WHAT THIS TASK INVOLVES => Give again the entries below exactly, beginning at the first line and ending at the line with "Task: Expand the submit".

═════ DATA FOR ANALYSIS

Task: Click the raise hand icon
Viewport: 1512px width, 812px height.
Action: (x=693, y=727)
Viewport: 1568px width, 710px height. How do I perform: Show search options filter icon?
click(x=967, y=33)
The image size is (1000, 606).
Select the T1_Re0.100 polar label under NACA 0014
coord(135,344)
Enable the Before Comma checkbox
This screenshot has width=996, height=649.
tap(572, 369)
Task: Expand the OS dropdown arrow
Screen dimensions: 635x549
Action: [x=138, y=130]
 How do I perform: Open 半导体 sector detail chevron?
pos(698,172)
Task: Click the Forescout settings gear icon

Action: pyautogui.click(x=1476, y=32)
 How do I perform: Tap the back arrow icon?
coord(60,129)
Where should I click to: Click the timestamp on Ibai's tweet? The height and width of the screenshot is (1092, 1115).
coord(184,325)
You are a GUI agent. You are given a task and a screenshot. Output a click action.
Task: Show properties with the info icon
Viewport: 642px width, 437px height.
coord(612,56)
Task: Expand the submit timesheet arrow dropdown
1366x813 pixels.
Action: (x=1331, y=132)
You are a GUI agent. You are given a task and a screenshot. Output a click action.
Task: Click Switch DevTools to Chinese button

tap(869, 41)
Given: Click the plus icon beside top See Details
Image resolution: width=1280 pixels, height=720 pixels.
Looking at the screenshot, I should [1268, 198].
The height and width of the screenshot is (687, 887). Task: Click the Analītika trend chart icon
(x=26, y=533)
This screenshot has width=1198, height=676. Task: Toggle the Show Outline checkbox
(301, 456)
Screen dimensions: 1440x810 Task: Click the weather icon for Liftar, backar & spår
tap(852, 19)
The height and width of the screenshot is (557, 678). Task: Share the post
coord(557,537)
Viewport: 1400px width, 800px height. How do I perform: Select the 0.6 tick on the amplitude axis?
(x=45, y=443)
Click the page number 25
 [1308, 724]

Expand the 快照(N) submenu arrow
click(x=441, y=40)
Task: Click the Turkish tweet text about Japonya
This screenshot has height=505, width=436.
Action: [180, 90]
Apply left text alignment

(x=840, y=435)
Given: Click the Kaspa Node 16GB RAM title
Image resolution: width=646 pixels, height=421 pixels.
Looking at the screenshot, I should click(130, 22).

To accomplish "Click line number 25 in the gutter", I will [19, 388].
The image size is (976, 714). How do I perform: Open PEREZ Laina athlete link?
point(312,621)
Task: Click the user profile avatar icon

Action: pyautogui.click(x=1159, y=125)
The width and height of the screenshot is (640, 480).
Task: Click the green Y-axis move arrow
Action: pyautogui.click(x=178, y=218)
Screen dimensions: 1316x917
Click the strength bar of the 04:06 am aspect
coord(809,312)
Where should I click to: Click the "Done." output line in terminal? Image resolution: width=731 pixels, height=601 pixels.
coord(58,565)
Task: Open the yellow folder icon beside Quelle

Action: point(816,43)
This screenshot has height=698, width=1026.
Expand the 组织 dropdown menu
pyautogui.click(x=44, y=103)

══════════

OUTPUT BELOW =>
Task: Click the raise hand icon
Viewport: 1512px width, 812px height.
Action: (x=693, y=727)
Viewport: 1568px width, 710px height. How do I perform: Show search options filter icon?
click(x=967, y=33)
The image size is (1000, 606).
Select the T1_Re0.100 polar label under NACA 0014
coord(135,344)
Enable the Before Comma checkbox
This screenshot has width=996, height=649.
tap(572, 369)
Task: Expand the OS dropdown arrow
Screen dimensions: 635x549
Action: [x=138, y=130]
 How do I perform: Open 半导体 sector detail chevron?
pos(698,172)
Task: Click the Forescout settings gear icon

Action: pyautogui.click(x=1476, y=32)
 How do I perform: Tap the back arrow icon?
coord(60,129)
Where should I click to: Click the timestamp on Ibai's tweet? The height and width of the screenshot is (1092, 1115).
coord(184,325)
You are a GUI agent. You are given a task and a screenshot. Output a click action.
Task: Show properties with the info icon
Viewport: 642px width, 437px height.
coord(612,56)
Task: Expand the submit timesheet arrow dropdown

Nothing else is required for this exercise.